▸ Job:
Starting at the line that contains "Screen dimensions: 500x375" and ending at the last of the lines, write those lines out again with "Chest Press" changed to "Leg Press" and everything else kept the same.

Target pointing data

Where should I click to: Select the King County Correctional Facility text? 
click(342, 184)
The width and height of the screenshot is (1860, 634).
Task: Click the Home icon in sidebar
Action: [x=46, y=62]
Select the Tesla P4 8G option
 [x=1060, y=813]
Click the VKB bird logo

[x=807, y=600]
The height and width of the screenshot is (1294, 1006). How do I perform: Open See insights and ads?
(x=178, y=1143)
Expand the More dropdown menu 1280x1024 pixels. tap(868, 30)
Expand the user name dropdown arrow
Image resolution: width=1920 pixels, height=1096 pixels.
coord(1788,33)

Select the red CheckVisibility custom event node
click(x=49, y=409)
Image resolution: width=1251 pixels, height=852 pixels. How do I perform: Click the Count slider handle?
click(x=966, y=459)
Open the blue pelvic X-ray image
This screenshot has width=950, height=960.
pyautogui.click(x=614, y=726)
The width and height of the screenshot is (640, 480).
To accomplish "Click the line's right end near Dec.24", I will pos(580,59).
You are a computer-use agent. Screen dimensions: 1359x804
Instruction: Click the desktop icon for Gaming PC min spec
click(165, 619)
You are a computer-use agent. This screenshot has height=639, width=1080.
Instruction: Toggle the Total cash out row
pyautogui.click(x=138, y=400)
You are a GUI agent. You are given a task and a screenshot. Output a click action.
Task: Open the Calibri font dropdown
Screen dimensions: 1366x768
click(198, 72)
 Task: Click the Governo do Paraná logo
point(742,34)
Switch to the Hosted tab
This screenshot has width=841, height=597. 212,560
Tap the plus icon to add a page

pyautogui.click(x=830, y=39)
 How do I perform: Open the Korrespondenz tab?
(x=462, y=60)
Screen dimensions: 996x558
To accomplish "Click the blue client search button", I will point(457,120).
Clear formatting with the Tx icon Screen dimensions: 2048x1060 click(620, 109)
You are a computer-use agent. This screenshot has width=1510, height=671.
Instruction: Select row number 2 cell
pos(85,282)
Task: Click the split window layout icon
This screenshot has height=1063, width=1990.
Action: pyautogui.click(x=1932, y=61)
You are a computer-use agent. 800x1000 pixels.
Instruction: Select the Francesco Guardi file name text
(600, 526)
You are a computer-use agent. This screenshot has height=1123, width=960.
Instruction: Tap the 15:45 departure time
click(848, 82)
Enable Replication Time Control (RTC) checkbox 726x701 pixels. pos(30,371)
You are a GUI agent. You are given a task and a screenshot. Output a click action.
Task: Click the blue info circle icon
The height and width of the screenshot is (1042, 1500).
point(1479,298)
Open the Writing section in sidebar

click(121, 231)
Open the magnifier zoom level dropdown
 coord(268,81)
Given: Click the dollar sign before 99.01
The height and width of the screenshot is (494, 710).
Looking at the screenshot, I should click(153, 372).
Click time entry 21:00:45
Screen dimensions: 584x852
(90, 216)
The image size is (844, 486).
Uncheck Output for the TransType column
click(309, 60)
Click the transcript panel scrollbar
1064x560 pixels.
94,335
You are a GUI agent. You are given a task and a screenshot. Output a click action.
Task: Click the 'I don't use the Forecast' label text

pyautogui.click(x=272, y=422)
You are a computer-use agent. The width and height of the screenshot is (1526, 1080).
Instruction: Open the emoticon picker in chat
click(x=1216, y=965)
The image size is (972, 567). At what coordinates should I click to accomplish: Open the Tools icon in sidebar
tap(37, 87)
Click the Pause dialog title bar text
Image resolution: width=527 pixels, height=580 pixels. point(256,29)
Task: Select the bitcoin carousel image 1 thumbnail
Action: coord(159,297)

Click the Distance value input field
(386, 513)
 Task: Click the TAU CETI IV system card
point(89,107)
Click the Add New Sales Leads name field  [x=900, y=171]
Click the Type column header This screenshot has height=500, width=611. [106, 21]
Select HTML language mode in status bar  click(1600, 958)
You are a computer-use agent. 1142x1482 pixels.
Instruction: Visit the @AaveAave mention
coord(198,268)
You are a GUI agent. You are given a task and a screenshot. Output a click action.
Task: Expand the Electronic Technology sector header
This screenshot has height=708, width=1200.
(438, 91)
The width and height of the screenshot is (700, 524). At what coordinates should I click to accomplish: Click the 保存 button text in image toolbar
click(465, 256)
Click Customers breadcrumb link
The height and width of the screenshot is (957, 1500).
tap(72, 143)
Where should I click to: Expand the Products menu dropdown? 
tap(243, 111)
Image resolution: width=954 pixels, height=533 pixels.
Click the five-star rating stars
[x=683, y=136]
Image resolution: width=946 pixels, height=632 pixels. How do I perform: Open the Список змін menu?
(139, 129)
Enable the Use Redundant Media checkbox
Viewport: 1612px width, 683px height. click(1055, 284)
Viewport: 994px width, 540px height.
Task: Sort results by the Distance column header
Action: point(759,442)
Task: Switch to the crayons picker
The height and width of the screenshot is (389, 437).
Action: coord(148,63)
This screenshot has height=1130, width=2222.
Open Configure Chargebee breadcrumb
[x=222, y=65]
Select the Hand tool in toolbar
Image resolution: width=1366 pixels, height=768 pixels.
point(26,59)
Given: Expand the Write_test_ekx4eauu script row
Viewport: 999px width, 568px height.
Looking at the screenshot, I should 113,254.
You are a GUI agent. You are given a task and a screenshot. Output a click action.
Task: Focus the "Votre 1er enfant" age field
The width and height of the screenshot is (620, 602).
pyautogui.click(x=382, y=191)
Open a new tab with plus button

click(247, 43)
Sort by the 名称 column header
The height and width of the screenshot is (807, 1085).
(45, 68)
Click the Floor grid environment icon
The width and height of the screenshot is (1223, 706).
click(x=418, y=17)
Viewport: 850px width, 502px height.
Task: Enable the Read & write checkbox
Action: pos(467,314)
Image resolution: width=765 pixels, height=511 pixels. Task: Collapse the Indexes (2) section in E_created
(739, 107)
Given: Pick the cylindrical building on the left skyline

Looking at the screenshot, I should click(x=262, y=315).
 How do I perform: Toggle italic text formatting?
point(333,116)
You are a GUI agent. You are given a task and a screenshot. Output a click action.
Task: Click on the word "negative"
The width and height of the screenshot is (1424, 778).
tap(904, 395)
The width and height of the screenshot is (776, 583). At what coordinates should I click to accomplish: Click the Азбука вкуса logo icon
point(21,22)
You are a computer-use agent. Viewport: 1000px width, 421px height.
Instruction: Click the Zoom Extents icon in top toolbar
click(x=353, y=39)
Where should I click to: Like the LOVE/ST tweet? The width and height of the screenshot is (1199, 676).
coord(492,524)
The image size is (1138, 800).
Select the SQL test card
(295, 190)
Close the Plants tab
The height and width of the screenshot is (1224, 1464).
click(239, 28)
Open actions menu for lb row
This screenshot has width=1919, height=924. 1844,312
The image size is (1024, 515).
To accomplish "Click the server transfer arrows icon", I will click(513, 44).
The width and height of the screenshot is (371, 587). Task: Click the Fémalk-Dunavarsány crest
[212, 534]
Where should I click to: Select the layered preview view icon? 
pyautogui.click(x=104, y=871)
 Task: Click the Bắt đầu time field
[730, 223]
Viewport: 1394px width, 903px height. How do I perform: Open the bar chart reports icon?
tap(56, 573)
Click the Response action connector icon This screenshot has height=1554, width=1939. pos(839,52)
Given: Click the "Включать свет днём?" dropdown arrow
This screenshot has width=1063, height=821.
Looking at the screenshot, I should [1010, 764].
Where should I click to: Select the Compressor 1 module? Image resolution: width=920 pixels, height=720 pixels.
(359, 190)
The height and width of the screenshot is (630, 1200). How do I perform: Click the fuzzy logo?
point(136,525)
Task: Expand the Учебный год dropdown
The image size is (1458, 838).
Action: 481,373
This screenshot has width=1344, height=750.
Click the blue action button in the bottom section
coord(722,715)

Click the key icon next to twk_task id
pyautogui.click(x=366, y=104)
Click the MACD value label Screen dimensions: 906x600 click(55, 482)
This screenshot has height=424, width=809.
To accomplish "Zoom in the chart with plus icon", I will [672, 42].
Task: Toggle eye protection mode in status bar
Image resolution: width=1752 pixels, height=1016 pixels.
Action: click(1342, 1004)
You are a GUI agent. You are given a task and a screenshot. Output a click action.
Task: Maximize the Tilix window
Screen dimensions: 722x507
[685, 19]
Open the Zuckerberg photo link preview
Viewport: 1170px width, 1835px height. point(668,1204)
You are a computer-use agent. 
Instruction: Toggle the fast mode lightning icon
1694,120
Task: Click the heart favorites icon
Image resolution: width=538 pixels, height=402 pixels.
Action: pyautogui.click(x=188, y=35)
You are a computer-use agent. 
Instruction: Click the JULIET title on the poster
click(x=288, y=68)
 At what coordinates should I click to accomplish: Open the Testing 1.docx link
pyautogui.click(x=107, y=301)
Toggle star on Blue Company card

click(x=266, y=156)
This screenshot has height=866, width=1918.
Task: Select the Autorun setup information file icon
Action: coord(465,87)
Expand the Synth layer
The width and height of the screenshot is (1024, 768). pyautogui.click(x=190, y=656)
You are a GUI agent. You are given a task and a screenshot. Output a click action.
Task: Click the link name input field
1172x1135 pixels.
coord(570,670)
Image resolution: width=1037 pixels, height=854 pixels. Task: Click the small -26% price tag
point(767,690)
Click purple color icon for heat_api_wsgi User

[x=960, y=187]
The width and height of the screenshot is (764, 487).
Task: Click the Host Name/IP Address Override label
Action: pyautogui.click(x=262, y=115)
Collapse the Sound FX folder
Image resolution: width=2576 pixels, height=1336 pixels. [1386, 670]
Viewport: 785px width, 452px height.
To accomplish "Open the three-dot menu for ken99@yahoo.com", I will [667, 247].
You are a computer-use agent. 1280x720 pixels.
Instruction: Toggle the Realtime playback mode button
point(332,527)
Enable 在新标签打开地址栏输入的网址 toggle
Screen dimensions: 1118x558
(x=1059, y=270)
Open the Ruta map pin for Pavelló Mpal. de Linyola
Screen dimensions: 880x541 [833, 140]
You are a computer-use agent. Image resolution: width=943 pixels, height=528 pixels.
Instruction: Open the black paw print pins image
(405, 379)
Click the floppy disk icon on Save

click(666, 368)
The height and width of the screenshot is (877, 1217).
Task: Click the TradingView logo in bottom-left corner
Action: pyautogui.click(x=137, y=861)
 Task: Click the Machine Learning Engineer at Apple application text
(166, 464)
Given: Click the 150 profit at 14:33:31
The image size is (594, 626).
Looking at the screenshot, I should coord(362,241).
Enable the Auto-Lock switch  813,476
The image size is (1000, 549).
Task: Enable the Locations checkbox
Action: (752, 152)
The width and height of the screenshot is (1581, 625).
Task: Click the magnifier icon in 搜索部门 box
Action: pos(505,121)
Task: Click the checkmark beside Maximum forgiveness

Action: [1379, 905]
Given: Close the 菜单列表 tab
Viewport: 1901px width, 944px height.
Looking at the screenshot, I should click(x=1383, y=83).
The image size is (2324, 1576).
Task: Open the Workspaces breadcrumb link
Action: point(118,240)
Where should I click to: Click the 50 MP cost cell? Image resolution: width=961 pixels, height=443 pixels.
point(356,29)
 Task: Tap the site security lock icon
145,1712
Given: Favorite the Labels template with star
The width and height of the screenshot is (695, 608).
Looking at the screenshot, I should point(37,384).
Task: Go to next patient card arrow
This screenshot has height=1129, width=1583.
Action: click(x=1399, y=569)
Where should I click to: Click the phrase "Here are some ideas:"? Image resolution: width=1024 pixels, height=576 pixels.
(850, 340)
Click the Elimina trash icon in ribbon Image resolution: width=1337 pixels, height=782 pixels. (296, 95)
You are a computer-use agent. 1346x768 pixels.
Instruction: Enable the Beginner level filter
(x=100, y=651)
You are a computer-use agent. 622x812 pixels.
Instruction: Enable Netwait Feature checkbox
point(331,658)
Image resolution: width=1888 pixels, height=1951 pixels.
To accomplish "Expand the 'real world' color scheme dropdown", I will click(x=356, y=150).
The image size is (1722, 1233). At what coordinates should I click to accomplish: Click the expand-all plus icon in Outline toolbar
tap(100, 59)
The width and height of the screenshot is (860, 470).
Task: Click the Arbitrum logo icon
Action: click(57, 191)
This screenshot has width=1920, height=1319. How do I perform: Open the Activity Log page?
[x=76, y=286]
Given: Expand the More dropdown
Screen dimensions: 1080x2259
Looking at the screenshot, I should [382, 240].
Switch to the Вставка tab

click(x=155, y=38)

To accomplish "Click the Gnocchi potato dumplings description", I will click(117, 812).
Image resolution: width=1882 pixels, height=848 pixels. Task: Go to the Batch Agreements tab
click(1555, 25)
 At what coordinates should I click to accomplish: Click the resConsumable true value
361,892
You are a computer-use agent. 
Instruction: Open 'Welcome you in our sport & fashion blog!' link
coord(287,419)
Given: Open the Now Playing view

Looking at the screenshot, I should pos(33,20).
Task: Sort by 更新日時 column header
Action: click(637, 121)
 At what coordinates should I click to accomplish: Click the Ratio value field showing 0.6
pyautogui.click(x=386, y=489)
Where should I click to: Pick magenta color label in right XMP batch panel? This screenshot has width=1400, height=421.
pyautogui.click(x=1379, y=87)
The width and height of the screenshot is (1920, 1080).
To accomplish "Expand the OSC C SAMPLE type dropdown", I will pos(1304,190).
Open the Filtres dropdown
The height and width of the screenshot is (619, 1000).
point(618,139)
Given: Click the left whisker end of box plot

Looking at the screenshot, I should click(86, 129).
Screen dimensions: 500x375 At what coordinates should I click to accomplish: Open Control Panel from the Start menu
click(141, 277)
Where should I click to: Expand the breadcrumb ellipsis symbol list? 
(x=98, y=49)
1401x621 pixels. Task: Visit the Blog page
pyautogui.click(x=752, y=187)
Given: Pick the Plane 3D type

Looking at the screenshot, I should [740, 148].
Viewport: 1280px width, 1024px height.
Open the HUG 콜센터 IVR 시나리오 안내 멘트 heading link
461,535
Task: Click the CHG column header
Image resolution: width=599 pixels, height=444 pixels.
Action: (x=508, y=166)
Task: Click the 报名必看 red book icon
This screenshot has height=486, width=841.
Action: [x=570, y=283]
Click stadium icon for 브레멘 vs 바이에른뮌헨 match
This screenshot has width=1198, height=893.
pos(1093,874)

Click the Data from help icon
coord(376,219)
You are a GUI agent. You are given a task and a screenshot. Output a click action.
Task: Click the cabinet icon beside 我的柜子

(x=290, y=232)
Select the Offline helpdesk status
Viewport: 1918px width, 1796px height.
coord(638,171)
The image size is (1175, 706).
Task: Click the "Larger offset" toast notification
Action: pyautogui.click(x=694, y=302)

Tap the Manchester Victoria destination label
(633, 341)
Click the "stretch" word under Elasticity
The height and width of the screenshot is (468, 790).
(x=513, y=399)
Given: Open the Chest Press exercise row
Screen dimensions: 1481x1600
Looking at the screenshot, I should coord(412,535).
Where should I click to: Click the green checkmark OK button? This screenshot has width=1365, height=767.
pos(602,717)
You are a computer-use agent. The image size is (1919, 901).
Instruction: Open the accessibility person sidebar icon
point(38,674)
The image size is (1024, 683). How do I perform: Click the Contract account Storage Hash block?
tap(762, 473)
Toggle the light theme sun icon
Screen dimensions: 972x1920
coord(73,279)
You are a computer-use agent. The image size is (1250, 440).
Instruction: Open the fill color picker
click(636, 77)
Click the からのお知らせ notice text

▸ Solved problem:
Screen dimensions: 500x375 At what coordinates should I click to accomplish: Open Control Panel from the Start menu
click(141, 277)
Where should I click to: Expand the breadcrumb ellipsis symbol list? 
(x=98, y=49)
1401x621 pixels. Task: Visit the Blog page
pyautogui.click(x=752, y=187)
Given: Pick the Plane 3D type

Looking at the screenshot, I should [740, 148].
Viewport: 1280px width, 1024px height.
Open the HUG 콜센터 IVR 시나리오 안내 멘트 heading link
461,535
Task: Click the CHG column header
Image resolution: width=599 pixels, height=444 pixels.
Action: (x=508, y=166)
Task: Click the 报名必看 red book icon
This screenshot has height=486, width=841.
Action: [x=570, y=283]
Click stadium icon for 브레멘 vs 바이에른뮌헨 match
This screenshot has width=1198, height=893.
pos(1093,874)

Click the Data from help icon
coord(376,219)
You are a GUI agent. You are given a task and a screenshot. Output a click action.
Task: Click the cabinet icon beside 我的柜子

(x=290, y=232)
Select the Offline helpdesk status
Viewport: 1918px width, 1796px height.
coord(638,171)
The image size is (1175, 706).
Task: Click the "Larger offset" toast notification
Action: pyautogui.click(x=694, y=302)

Tap the Manchester Victoria destination label
(633, 341)
Click the "stretch" word under Elasticity
The height and width of the screenshot is (468, 790).
(x=513, y=399)
Given: Open the Leg Press exercise row
Screen dimensions: 1481x1600
Looking at the screenshot, I should coord(412,535).
Where should I click to: Click the green checkmark OK button? This screenshot has width=1365, height=767.
pos(602,717)
You are a computer-use agent. The image size is (1919, 901).
Instruction: Open the accessibility person sidebar icon
point(38,674)
The image size is (1024, 683). How do I perform: Click the Contract account Storage Hash block?
tap(762, 473)
Toggle the light theme sun icon
Screen dimensions: 972x1920
coord(73,279)
You are a computer-use agent. The image size is (1250, 440).
Instruction: Open the fill color picker
click(636, 77)
Click the からのお知らせ notice text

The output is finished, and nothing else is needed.